Ze wordt voorgesteld als een mooie en betoverende vrouw met lang, ongebonden haar en een stem die '[de ridder] deed tintelen van verlangen'. Haar fysieke aantrekkingskracht en etherische aanwezigheid boeien de ridder en trekken hem naar haar wereld. Ze verleidt hem om zijn aardse rijk te verlaten en haar te volgen naar een rijk van betovering en schoonheid.
Naarmate het gedicht zich ontvouwt, wordt het duidelijk dat de vrouw niet is wat ze lijkt. Ze leidt de ridder naar een donkere en verlaten plek, waar hij gevangen zit in een nachtmerrieachtige realiteit. Ze wordt een genadeloze, harteloze figuur die plezier beleeft aan het lijden en de uiteindelijke ondergang van de ridder.
De vrouw symboliseert een bedrieglijke en destructieve kracht, die de gevaren vertegenwoordigt van het toegeven aan overweldigende verlangens en het opgeven van de rede.
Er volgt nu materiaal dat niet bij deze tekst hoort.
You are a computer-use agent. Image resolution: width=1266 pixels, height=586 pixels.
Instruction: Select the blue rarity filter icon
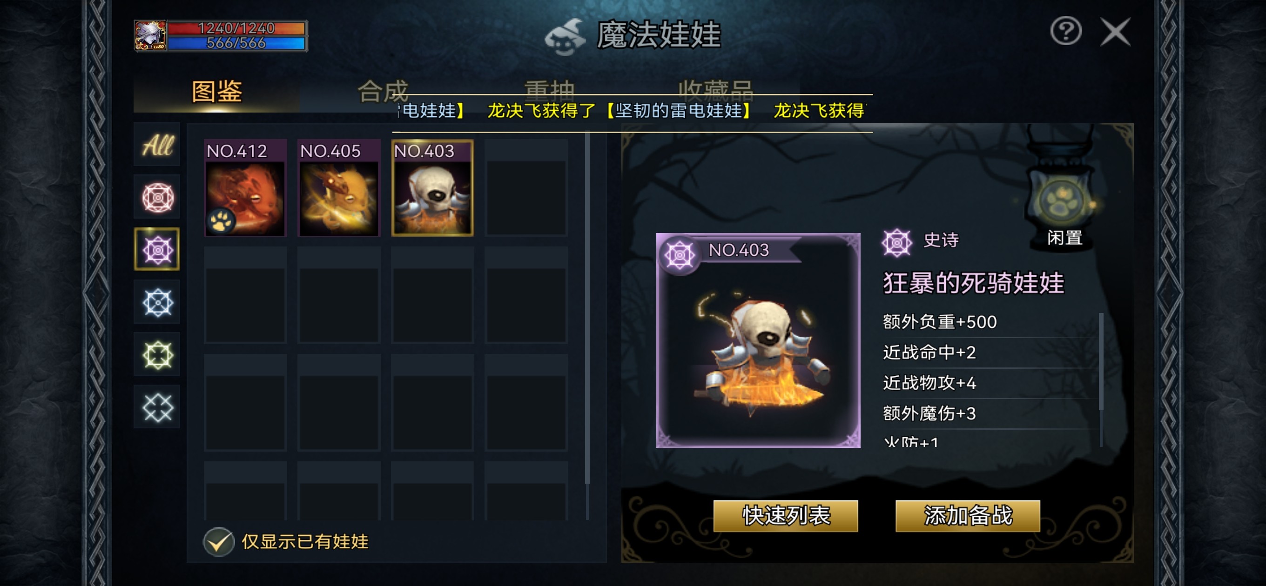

Ze belichaamt het idee dat schoonheid aantrekkelijk maar vluchtig kan zijn en vaak een verborgen en onheilspellende waarheid onder de oppervlakte verbergt.
In het gedicht wordt de vrouw 'La Belle Dame sans Merci' genoemd, wat zich vertaalt naar 'De mooie dame zonder genade'. Deze titel zelf is een voorafschaduwing van de verraderlijke en meedogenloze aard die in haar schuilt.